What we're watching: Khan says "the trickiest" period is still to come — the summer, when the U.S. is due to co-host the World Cup. Hotels in host cities this month cut prices due to weaker demand.
- Khan says gas prices will likely prompt people to think about cutting down on travel and that vacationers may "prefer domestic travel rather than going far away from home."
By the numbers: The average gas price has been above $4 a gallon for weeks and reached the highest level in four years this week.
- It spiked near $5 in parts of the Midwest on Wednesday amid the U.S.-Iran stalemate over the Strait of Hormuz.
Jet fuel prices have surged from $85 to $90 per barrel before the war began on Feb. 28 to over $200 a barrel and have remained volatile during the shaky U.S.-Iran ceasefire and stalling peace talks.
- The average international airfare soared from $776 days before the war began to $1,064 by mid-April, while the average domestic ticket jumped from $335 to $358, per an analysis from travel search engine Kayak.
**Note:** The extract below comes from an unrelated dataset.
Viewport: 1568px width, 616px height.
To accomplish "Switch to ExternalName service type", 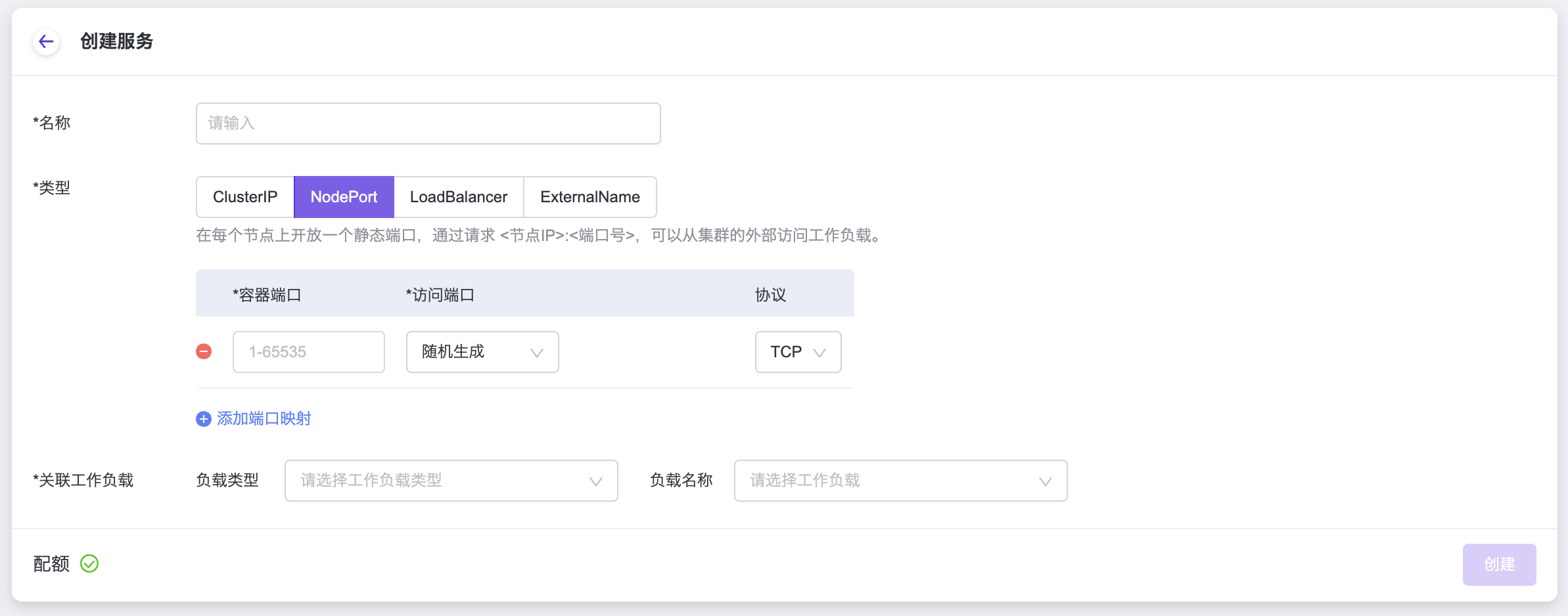I will pos(589,197).
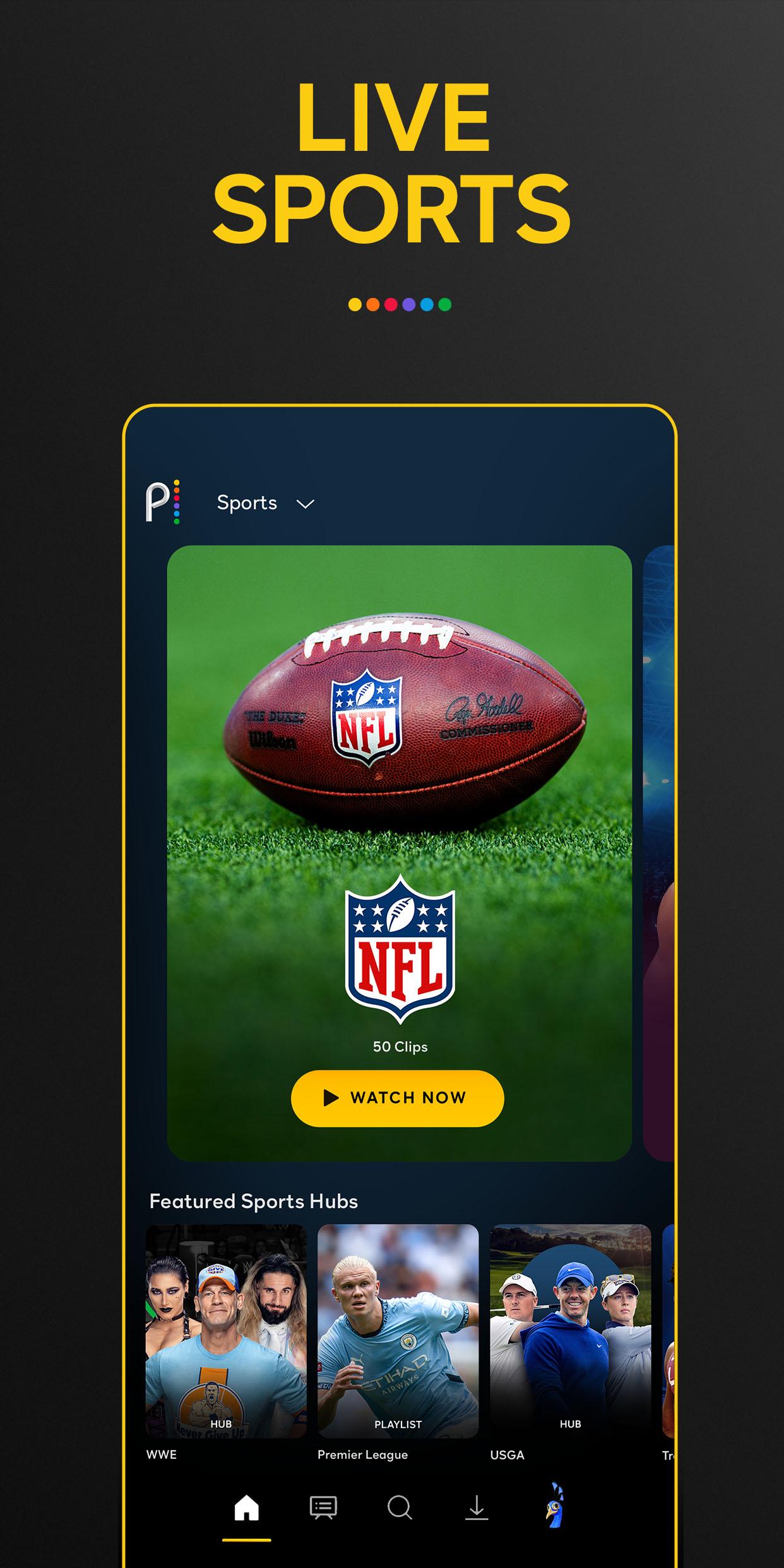This screenshot has width=784, height=1568.
Task: Open the WWE hub thumbnail
Action: pyautogui.click(x=226, y=1331)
- Aviation analytics firm Cirium shared data with Axios showing flight bookings to Europe for July that were made from Jan. 7 to April 21 were down 10.5% compared with the same period last year.
- They were down 12.5% from Europe to the U.S., as Europe faces jet-fuel shortages and cost concerns — problems Asia also faces.
State of play: The Strait of Hormuz typically accounts for 20% of global oil supplies, but Tehran has laid mines, effectively closing it to commercial ships, while the U.S. Navy has blockaded the strait.
- The head of the International Energy Agency warned Europe may run out of jet fuel within weeks.
- But Henry Harteveldt, an airline industry analyst with Atmosphere Research Group, told Axios that European executives — especially those with budget airlines — are more concerned about the price of fuel than supply.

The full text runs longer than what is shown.